## TASK
For each statement, say whether it agrees with the forum thread about rider and horse heights. Answer yes or no and quote the words from the thread that decide it. (a) JustDressageIt says a 17hh horse does not seem big. (b) SonnyWimps can see over Sonny's withers. (c) The largest horse hunterequlover781 mentions is 17 hands.

## GIVEN TEXT
THANKS TART!! i hope so :lol: 8)


----------



## JustDressageIt (Oct 4, 2007)

My mare's about 15hh, and I'm 5'5" on a good day (haha)

I grew up around large horses though, so I don't even find 17hh big...


----------



## Sissimut-icehestar (Jan 20, 2008)

well, im 5'10" ish (179 cm) and my mare is 13 hh ish (about 130) :shock: 
i feel silly


----------



## PoptartShop (Jul 25, 2010)

LOL! Yeah, to me 16hh+ is big. Nothing wrong with 15hh though, that's a good size!


----------



## free_sprtd (Oct 18, 2007)

oh dont feel silly. as long as you're comfortable with your horse!


----------



## Sissimut-icehestar (Jan 20, 2008)

aww, thanks !  
and it really isn´t as bad here because pretty much everyone is like that! lol :lol:


----------



## free_sprtd (Oct 18, 2007)

well there ya go then! hehehe im sure you guys are gorgeous together


----------



## Dumas'_Grrrl (Apr 2, 2008)

LOL @ me...I had always thought that 15hh was average. maybe he seems big to me cause he's got some weight and width to him...


----------



## SonnyWimps (Feb 22, 2008)

I'm 5'2" and Sonny is 15.2-15.3 (he's really 15.25...he's right in the middle)
I can't see over his withers at all, and I can barely see over his back haha


----------



## hunterequlover781 (Dec 27, 2007)

Im 5'4". My pony is 14.1 hands and my largest horse is 16 hands. I think anything larger than 16 hands is big. 15 is rather small to me.


----------



## travlingypsy (Apr 5, 2008)

im 5.2 and my horse is 15.2 so its just right...lol


----------



## free_sprtd (Oct 18, 2007)

It is appearing to me that we have quite a few riders that are well under 5'6".....interesting


----------



## jazzyrider (Sep 16, 2007)

## LISTED RECORDS
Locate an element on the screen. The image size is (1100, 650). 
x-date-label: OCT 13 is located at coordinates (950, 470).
---
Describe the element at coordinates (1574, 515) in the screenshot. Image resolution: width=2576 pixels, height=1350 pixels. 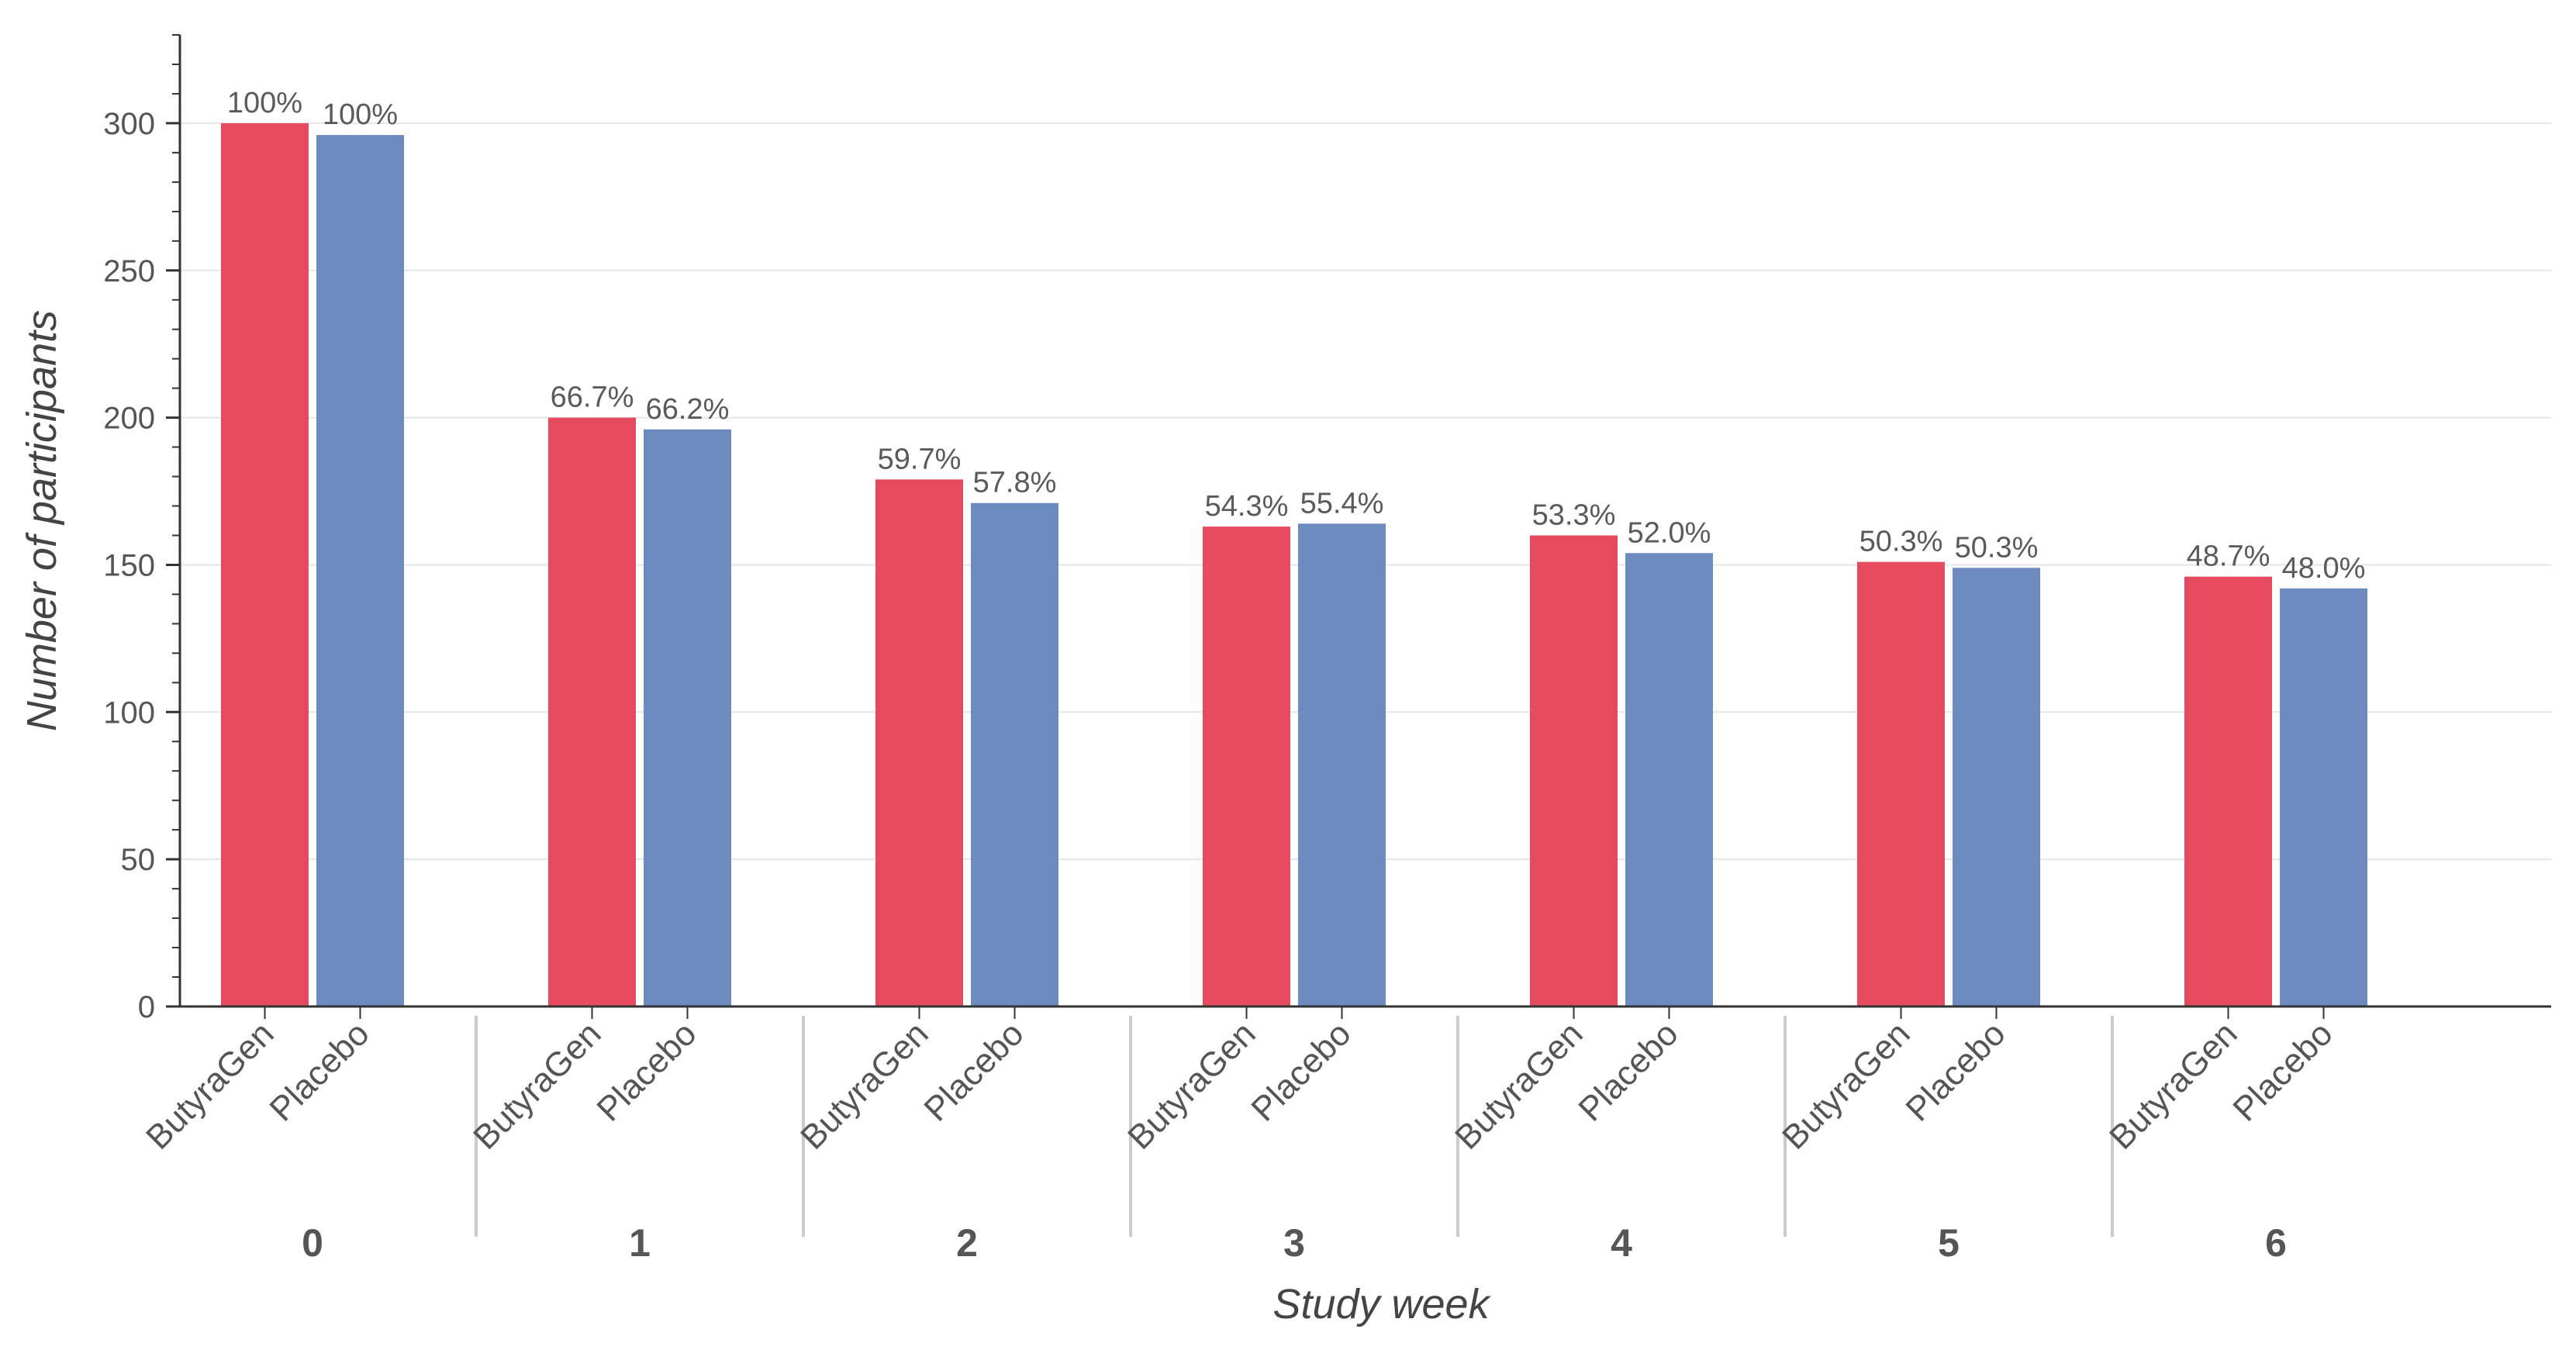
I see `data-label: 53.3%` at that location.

## ANSWER SPACE
(a) Yes: "I don't even find 17hh big"
(b) No: "I can't see over his withers at all"
(c) No: "my largest horse is 16 hands"